/cdn.vox-cdn.com/uploads/chorus_image/image/45712184/patria4_Fotor_Collage.0.0.jpg)
Though they came on with the kind of speed usually reserved for flash-in-the-pan trends, pop-ups seem to be here to stay. It makes sense: There will always be chefs who yearn to cook outside their restaurant's usual menu, and there will always be diners looking for something new and exciting to try.
But one recent pop-up, which sold out in two days no less, stands out from the crowded field because it offers the culinary equivalent of a guided tour of a foreign land from a native herself.
This past Sunday, Cristina Baez launched the first of her monthly, Puerto Rican-focused Patria pop-ups at Ataula, the acclaimed Spanish restaurant she owns with her husband Jose Chesa. With Patria, the Puerto Rican born-and-bred Baez gets to enjoy a bit of the kitchen spotlight, offer a style of cuisine that's different from what the restaurant is known for, and indulge her craving for the foods she grew up with while giving Portland diners a chance to taste dishes, flavors and ingredients rarely found in our neck of the woods.
"It's the food and flavors I grew up with, that our grandmas and moms cooked for us," says Baez, whose grandparents owned a Puerto Rican restaurant in New York for many yaers. "I want to get it out there once a month and talk about where the food comes from and why, and the traditions behind it. This is poor people's food. There's a lot of nostalgia and ritual behind it. When people understand the nostalgia behind it, they'll appreciate the flavor much more because they'll get it."
To that end, her first menu was stocked with modern riffs on the classics she grew up with, things like crab-topped arepas, "plantains five ways" ("They're our bread and butter; we eat them with everything"), and head-on whole fried fish. "For me that's Saturday morning with my mom," she says. "We'd go to a place on the coast, fishermans harbor. You can go into someone's backyard and they have tables and plastic chairs and they'll fry you fish they caught that day. And you get either a little glass of fish stock to go with it or tostones. Add a little hot sauce and you're good to go."
Baez says that although she sources most of her ingredients locally, she insists on flying in certain varieties of herbs, fish, and peppers from her native land. "Some things, like the peppers and culantro, just aren't the same here as what's grown over there. They bring a whole different flavor."
Helping her pull it all off is another Puerto Rican native, her friend Natalia Rodriguez, whom she worked with while teaching at culinary school in Puerto Rico. Rodriguez has been working with the team at Ataula since moving to Portland a few months ago. And other staffers have gotten enthusiastically involved as well. There's Chesa, of course, as well as general manager Emily Metivier, and bar manager Angel Teta (Eater's bartender of the year). "We've been back and forth with a lot of brainstorming," says Baez. "We're doing a welcome cocktail that's inspired by the island. And we'll do a Piña Colada but make it my own. I grew up going to the building where the Piña Colada was invented."

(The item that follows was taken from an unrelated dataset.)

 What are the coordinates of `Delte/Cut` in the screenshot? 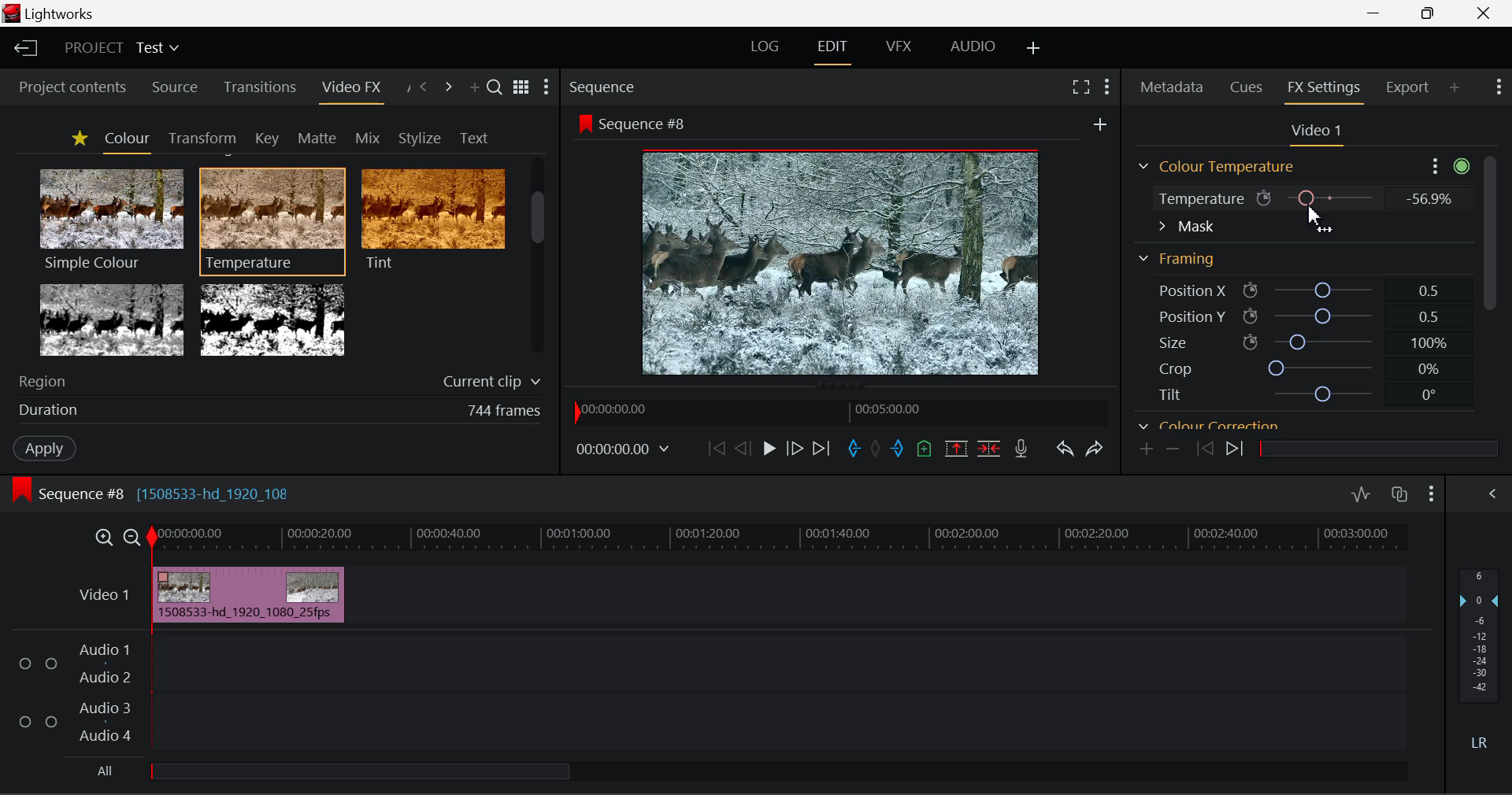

Some of Baez's other food industry friends have chipped in, including Sarah Marshall from Marshall's Haute Sauce, who helped her bottle a special hot sauce she calls pique, made with vinegar, pineapple, mint, garlic, and Puerto Rico-grown herbs and peppers she had flown in from the island. The pique was used on one of the plantain dishes, and all the guests got to take home their own bottle.
The dinners, she says, are "a good collaboration. It feels really cool. I've been thinking about doing this for a long time. Everything has fallen beautifully into place."
The next Patria dinners are March 15 and April 19.